ENTRIES SHOWN>
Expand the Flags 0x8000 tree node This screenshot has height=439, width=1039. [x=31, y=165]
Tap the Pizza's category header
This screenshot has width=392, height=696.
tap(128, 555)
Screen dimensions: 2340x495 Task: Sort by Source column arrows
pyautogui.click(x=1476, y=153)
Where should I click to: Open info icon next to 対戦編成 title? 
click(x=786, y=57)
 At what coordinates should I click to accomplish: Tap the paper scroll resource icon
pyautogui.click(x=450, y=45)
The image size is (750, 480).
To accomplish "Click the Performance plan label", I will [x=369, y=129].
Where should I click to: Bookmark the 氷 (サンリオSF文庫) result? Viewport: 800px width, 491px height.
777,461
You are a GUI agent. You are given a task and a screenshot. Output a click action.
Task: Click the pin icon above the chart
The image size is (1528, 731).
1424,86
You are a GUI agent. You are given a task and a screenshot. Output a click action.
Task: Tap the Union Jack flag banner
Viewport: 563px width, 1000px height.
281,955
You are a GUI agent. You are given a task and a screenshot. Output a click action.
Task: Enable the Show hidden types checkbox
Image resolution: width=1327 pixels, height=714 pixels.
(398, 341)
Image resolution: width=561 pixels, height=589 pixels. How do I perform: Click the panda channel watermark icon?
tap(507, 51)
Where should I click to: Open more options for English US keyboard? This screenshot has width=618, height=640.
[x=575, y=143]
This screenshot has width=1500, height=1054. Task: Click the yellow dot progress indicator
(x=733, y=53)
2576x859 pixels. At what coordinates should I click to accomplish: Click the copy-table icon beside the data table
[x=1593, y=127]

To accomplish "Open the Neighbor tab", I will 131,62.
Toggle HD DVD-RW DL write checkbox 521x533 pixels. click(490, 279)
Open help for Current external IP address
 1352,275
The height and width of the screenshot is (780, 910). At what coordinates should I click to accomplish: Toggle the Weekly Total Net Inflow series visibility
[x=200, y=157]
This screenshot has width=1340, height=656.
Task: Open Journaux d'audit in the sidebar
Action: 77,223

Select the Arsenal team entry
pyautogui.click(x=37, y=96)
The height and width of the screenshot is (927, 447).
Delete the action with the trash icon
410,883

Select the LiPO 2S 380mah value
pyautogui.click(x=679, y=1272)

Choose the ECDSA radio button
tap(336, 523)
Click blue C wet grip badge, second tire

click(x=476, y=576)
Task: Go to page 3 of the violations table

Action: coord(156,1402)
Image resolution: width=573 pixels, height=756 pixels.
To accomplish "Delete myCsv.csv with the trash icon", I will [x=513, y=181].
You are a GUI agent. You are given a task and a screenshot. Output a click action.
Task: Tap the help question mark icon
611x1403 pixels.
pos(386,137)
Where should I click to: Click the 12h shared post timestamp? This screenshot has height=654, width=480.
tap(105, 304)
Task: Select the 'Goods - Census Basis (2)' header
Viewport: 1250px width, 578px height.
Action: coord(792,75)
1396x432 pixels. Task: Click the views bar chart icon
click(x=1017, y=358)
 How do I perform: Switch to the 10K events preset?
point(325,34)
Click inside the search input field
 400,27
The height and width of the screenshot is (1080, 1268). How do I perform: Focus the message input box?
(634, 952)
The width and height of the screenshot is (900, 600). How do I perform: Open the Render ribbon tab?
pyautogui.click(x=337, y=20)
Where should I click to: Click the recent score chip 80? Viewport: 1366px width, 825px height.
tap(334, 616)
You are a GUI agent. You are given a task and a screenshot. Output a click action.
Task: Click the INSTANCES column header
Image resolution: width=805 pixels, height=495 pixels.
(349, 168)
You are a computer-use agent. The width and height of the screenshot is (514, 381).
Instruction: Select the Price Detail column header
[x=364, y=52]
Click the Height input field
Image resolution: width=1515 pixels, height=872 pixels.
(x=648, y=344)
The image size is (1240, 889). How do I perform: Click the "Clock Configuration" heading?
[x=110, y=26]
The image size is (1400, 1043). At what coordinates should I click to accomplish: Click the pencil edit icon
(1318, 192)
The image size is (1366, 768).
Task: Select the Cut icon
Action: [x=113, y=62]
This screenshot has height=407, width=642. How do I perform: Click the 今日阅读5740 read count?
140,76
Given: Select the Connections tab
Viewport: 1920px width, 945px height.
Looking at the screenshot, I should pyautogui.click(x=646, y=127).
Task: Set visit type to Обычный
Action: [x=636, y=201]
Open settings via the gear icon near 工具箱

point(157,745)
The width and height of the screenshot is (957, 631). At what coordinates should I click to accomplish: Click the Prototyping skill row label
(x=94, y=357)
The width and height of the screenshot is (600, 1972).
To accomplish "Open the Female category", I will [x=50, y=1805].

REQUIRED ACTION> The number of lines above where the word "checkbox" occurs, and only that number, is the answer.

EXPECTED ANSWER> 2